DATA SECTION START

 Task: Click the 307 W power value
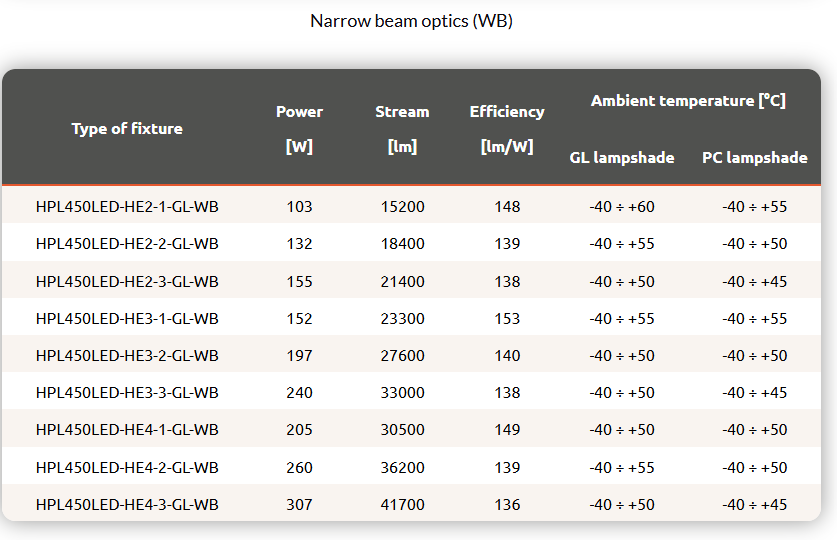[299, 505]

DATA SECTION END
DATA SECTION START

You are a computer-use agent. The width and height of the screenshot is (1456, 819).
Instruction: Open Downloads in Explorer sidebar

DATA SECTION END
DATA SECTION START

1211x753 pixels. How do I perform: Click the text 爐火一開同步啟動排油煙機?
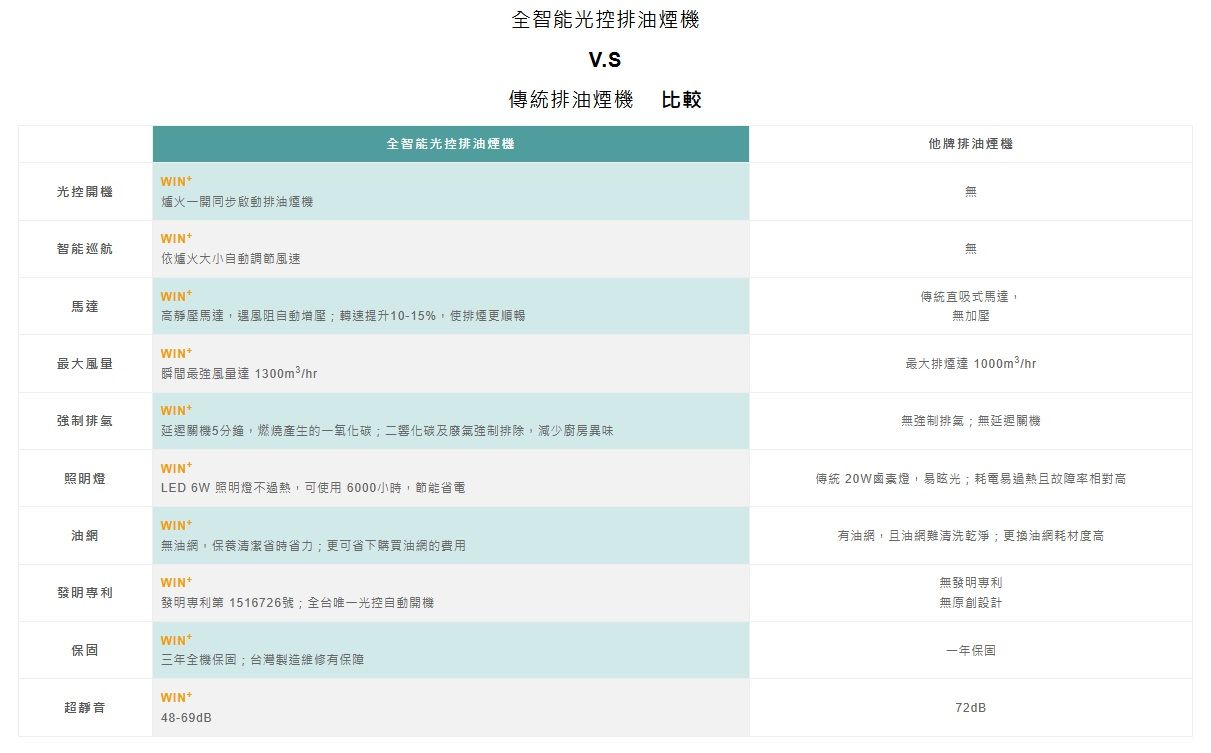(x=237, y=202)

DATA SECTION END

## WORK INSTRUCTIONS
Above are the records; print exactly the lines from the line with "You are a computer-use" to the line with "Instruction: Open Downloads", including both, and nothing else.

## EXERCISE OUTPUT
You are a computer-use agent. The width and height of the screenshot is (1456, 819).
Instruction: Open Downloads in Explorer sidebar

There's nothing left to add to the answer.